Naive vector search is what every tutorial teaches. Embed the query, find the closest vectors, return top-k. It works for simple questions but falls apart on anything with precise financial terminology. When I searched for “fuel cost inflation,” it returned chunks about currency exposure and gold supply — semantically adjacent but not what I needed.

Hybrid search adds keyword matching on top of vector similarity. Financial terms like “AISC,” “ROIC,” and specific ticker symbols need literal matching, not just semantic approximation. When I added a keyword boost, the relevance score of the top result jumped 28%. I should note — my hybrid implementation is an approximation (post-hoc keyword boosting), not true sparse-dense retrieval. It works, but it’s not production-grade.

Agentic search is where the AI decides how to search. Instead of a single query, the agent decomposes “compare cost pressures across gold miners” into sub-queries — one per company, one per cost dimension — and runs targeted searches for each. This is genuinely useful for cross-document analysis. But for a focused question about one company, it was overkill — more latency, no better results than hybrid. Knowing when NOT to use it is as important as knowing how.

Where It Went Wrong

This is the part nobody writes about. When I verified the agent’s gold miner analysis against the actual filing text in Pinecone, I found three errors in a single output:

It confused two metrics. The agent reported Gold Fields’ AISC guidance as “$1,500/oz.” The actual filing says AIC — a different metric — at “$1,732/oz.” Both appear in the same MD&A section. The LLM conflated them.

It cited the wrong year. For AngloGold, the agent quoted a 2022→2023 AISC increase. But our index has the FY2024 filing, which shows $1,672/oz. The agent grabbed a historical reference from the same document instead of the current-year number.

It hallucinated a number. The agent stated Newmont’s FX tailwinds “reduced costs by $190M.” That figure doesn’t appear in any retrieved chunk. The LLM fabricated it during synthesis.

I caught these by querying Pinecone directly — bypassing the agent — and comparing chunk text to the agent’s claims. The retrieval was actually solid. The failures were all in synthesis: the LLM misread its own context.

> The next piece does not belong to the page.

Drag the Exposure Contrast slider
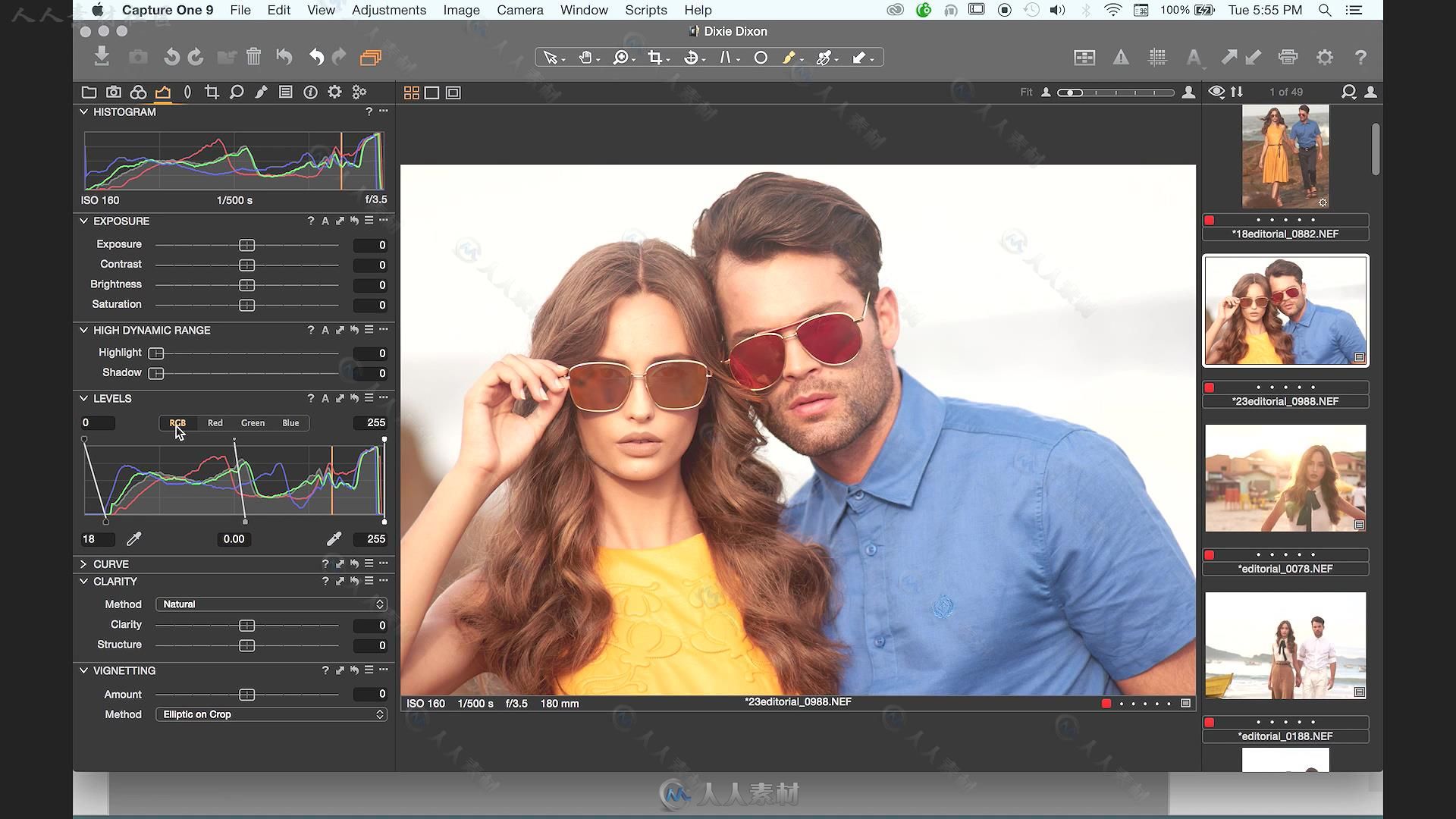This screenshot has width=1456, height=819. click(x=247, y=264)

The uncomfortable takeaway: RAG grounds the LLM in real documents, but it doesn’t prevent the LLM from misinterpreting what it retrieved. The retrieval layer and the synthesis layer fail in different ways, and most people only evaluate the first.

What I Think Matters Going Forward

I’m still figuring this out — there are very few established best practices for agentic RAG evaluation. But here’s what I’d prioritize:

Faithfulness checking. Automatically compare each claim in the output to the retrieved context. Did the agent say something the chunks don’t support? That’s a flag.
Confidence scoring. When retrieval scores are low, the system should say “I’m not sure” instead of guessing confidently.
Regression tests. A curated set of queries with known answers, run on every pipeline change. The errors above would’ve been caught.

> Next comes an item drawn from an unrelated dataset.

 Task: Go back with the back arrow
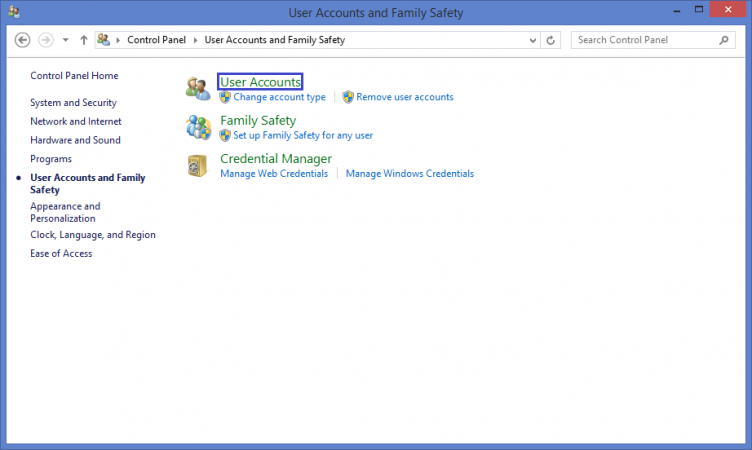[x=22, y=40]
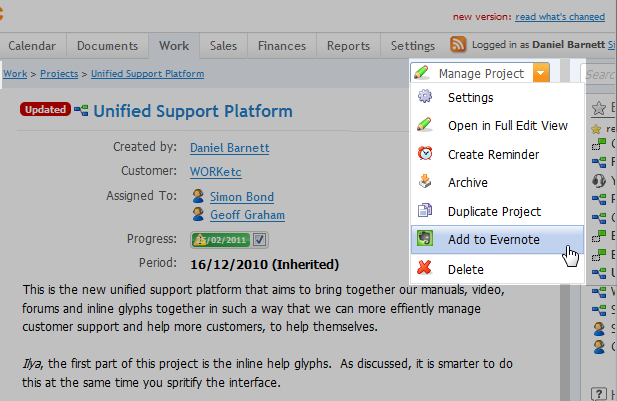Select Add to Evernote menu entry
617x401 pixels.
click(493, 240)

The gap between “impressive demo” and “reliable system” is mostly evaluation. Building the agent took a week. Building trustworthy evaluation will take longer — and matter more.

The Stack

Pinecone (serverless vector DB) · Claude Agent SDK (agent orchestration) · MCP (tool protocol) · Local embeddings (all-MiniLM-L6-v2)

View the code on GitHub

What Derivatives Trading Taught Me About Building AI Systems

2026-04-11T00:00:00+00:00

I spent six years trading derivatives before becoming an AI engineer. Most people see those as unrelated careers. They’re not. The mental models from trading are the same ones that make you effective at building AI systems — and the ones most AI engineers are missing.

1. Thinking in Probabilities, Not Certainties

On the trading floor, every decision is a probability-weighted bet. You never know the stock will go up. You estimate the probability, size the position accordingly, and manage the risk.

AI systems work the same way. An LLM doesn’t know the answer — it produces a probability distribution over tokens. When you build a RAG pipeline, you’re not guaranteed to retrieve the right document. When you deploy an agent, you can’t be certain it will call the right tools.

The trading instinct: Think about confidence intervals, not binary outcomes. Build systems that handle the case where the model is wrong — because it will be, and more often than you expect.

Most AI engineers I work with treat model output as ground truth. Traders never make that mistake with their positions.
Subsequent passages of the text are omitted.